(Stored records)

————

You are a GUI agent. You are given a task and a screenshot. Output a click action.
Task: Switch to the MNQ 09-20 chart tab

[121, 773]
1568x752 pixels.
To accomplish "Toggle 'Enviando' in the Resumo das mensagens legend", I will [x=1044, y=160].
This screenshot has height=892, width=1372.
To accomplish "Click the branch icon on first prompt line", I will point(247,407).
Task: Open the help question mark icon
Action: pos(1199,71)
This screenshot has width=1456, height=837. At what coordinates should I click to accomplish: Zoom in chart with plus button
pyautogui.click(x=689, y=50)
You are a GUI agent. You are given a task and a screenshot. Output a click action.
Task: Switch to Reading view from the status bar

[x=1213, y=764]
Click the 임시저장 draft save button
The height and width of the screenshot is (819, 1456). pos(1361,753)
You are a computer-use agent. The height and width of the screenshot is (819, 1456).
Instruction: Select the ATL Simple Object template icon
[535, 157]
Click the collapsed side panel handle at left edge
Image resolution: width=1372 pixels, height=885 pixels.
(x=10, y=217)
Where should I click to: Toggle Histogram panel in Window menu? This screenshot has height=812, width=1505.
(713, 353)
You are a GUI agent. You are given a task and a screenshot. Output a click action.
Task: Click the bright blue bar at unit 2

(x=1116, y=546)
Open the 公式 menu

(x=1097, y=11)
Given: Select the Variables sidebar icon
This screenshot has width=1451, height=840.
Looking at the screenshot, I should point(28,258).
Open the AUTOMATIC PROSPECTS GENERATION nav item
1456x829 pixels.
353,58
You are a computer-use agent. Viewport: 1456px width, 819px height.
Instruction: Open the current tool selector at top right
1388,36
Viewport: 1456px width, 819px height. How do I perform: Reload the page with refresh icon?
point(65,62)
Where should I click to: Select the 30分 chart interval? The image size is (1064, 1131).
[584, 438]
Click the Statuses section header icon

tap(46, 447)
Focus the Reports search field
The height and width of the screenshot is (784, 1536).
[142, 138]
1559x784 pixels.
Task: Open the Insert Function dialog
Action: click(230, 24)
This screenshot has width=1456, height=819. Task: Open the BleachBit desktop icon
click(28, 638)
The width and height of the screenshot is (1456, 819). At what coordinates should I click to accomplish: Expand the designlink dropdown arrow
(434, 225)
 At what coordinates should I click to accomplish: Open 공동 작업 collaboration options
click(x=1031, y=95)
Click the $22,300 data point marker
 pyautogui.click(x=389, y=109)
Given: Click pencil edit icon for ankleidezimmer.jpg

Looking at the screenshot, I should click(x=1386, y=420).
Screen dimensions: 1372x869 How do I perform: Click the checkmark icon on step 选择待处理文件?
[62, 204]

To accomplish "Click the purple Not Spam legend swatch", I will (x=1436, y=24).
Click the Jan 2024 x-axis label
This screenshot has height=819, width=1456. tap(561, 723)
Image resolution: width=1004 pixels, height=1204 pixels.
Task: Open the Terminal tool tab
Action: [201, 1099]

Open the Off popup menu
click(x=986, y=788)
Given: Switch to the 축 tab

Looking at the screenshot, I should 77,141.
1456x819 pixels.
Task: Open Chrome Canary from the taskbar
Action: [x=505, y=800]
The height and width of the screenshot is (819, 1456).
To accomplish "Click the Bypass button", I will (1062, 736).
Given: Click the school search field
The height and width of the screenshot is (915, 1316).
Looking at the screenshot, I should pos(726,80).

————

▸ ASSIGNMENT
Exactly reproduce every line of the data above.

▸ OUTPUT BELOW
You are a GUI agent. You are given a task and a screenshot. Output a click action.
Task: Switch to the MNQ 09-20 chart tab

[121, 773]
1568x752 pixels.
To accomplish "Toggle 'Enviando' in the Resumo das mensagens legend", I will [x=1044, y=160].
This screenshot has height=892, width=1372.
To accomplish "Click the branch icon on first prompt line", I will point(247,407).
Task: Open the help question mark icon
Action: pos(1199,71)
This screenshot has width=1456, height=837. At what coordinates should I click to accomplish: Zoom in chart with plus button
pyautogui.click(x=689, y=50)
You are a GUI agent. You are given a task and a screenshot. Output a click action.
Task: Switch to Reading view from the status bar

[x=1213, y=764]
Click the 임시저장 draft save button
The height and width of the screenshot is (819, 1456). pos(1361,753)
You are a computer-use agent. The height and width of the screenshot is (819, 1456).
Instruction: Select the ATL Simple Object template icon
[535, 157]
Click the collapsed side panel handle at left edge
Image resolution: width=1372 pixels, height=885 pixels.
(x=10, y=217)
Where should I click to: Toggle Histogram panel in Window menu? This screenshot has height=812, width=1505.
(713, 353)
You are a GUI agent. You are given a task and a screenshot. Output a click action.
Task: Click the bright blue bar at unit 2

(x=1116, y=546)
Open the 公式 menu

(x=1097, y=11)
Given: Select the Variables sidebar icon
This screenshot has width=1451, height=840.
Looking at the screenshot, I should point(28,258).
Open the AUTOMATIC PROSPECTS GENERATION nav item
1456x829 pixels.
353,58
You are a computer-use agent. Viewport: 1456px width, 819px height.
Instruction: Open the current tool selector at top right
1388,36
Viewport: 1456px width, 819px height. How do I perform: Reload the page with refresh icon?
point(65,62)
Where should I click to: Select the 30分 chart interval? The image size is (1064, 1131).
[584, 438]
Click the Statuses section header icon

tap(46, 447)
Focus the Reports search field
The height and width of the screenshot is (784, 1536).
[142, 138]
1559x784 pixels.
Task: Open the Insert Function dialog
Action: click(230, 24)
This screenshot has width=1456, height=819. Task: Open the BleachBit desktop icon
click(28, 638)
The width and height of the screenshot is (1456, 819). At what coordinates should I click to accomplish: Expand the designlink dropdown arrow
(434, 225)
 At what coordinates should I click to accomplish: Open 공동 작업 collaboration options
click(x=1031, y=95)
Click the $22,300 data point marker
 pyautogui.click(x=389, y=109)
Given: Click pencil edit icon for ankleidezimmer.jpg

Looking at the screenshot, I should click(x=1386, y=420).
Screen dimensions: 1372x869 How do I perform: Click the checkmark icon on step 选择待处理文件?
[62, 204]

To accomplish "Click the purple Not Spam legend swatch", I will (x=1436, y=24).
Click the Jan 2024 x-axis label
This screenshot has height=819, width=1456. tap(561, 723)
Image resolution: width=1004 pixels, height=1204 pixels.
Task: Open the Terminal tool tab
Action: [201, 1099]

Open the Off popup menu
click(x=986, y=788)
Given: Switch to the 축 tab

Looking at the screenshot, I should 77,141.
1456x819 pixels.
Task: Open Chrome Canary from the taskbar
Action: [x=505, y=800]
The height and width of the screenshot is (819, 1456).
To accomplish "Click the Bypass button", I will (1062, 736).
Given: Click the school search field
The height and width of the screenshot is (915, 1316).
Looking at the screenshot, I should pos(726,80).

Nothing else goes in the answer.